Smart piece in Forbes.com by John Endean, president of the American Business Conference, on the Employee Free Choice Act and labor policy in Canada. Canada’s more unionized than the United States, so it’s organized labor’s idea of a model — sort of. From “Canadianized Labor Law?”
[Would] “Canadianizing” our National Labor Relations Act revitalize the U.S. labor movement’s prospects? Don’t be so sure. In fact, despite the more favorable legal environment, unions in Canada face many of the same difficulties as their U.S. counterparts. And–a well-kept secret on this side of the border–many of the union-friendly legal arrangements that have met with resistance in the U.S. debate have not been a hit with the Canadian public either.
Endean note Canada’s labor law is largely determined at the provincial level, and six of the 10 provinces still require a secret ballot.
Canada also provides insight about binding arbitration and “quickie elections” — we call them “ambush elections” — that some U.S. labor leaders are pitching as a substitute to card check.
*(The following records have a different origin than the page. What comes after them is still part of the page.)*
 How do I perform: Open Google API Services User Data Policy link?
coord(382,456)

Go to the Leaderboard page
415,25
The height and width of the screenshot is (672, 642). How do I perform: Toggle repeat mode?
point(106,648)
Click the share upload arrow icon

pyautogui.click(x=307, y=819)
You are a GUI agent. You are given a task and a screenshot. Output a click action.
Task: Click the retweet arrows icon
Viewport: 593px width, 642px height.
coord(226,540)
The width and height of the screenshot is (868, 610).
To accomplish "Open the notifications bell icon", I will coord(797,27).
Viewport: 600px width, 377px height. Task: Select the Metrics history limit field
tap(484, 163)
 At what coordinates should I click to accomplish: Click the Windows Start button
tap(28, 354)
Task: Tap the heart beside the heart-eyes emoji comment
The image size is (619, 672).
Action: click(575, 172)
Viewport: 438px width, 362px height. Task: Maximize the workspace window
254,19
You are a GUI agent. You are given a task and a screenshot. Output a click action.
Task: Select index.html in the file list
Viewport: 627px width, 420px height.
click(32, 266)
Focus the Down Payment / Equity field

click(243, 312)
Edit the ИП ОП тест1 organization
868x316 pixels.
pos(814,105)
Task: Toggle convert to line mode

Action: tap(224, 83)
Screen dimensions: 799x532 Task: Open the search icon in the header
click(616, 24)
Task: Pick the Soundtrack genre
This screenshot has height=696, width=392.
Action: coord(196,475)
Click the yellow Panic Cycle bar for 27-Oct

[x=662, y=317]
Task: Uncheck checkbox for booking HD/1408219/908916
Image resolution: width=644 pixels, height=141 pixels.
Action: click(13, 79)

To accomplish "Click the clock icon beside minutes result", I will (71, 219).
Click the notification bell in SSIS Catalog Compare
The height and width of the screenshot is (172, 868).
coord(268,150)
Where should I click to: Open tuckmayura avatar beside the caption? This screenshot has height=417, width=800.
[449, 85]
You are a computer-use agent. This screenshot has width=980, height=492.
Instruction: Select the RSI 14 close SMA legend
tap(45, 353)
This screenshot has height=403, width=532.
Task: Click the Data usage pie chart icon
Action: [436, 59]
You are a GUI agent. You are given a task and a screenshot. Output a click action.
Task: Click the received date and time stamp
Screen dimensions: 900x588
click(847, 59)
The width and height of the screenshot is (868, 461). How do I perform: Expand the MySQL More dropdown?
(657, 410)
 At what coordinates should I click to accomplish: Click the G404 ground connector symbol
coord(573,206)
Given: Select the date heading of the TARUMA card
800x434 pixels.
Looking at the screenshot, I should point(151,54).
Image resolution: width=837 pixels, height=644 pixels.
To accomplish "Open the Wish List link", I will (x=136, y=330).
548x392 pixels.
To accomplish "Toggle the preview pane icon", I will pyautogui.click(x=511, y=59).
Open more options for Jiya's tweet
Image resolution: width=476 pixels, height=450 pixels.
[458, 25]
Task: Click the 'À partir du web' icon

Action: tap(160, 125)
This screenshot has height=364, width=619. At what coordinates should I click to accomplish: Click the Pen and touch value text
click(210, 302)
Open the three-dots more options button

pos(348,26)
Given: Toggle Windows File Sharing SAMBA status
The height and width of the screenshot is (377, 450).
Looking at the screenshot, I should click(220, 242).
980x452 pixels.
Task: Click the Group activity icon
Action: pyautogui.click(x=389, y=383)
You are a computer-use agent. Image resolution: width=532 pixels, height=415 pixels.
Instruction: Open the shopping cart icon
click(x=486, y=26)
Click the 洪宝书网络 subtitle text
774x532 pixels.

Endean concludes that even rigging the system (our term), organized labor has still only achieved 18 percent unionization of the private-sector employees. We think the U.S. labor bosses would love that percentage since it means all the more dues money with which to practice politics. Still, Endean says:
A union movement that represents only 16% of private sector workers–and this despite a long-favorable legal regime–cannot really claim to speak with the voice of the Canadian working public.
For unions in Canada, favorable legal arrangements have been no substitute for the need to achieve real, earned popularity. Perhaps there is a lesson there for American unionists as well.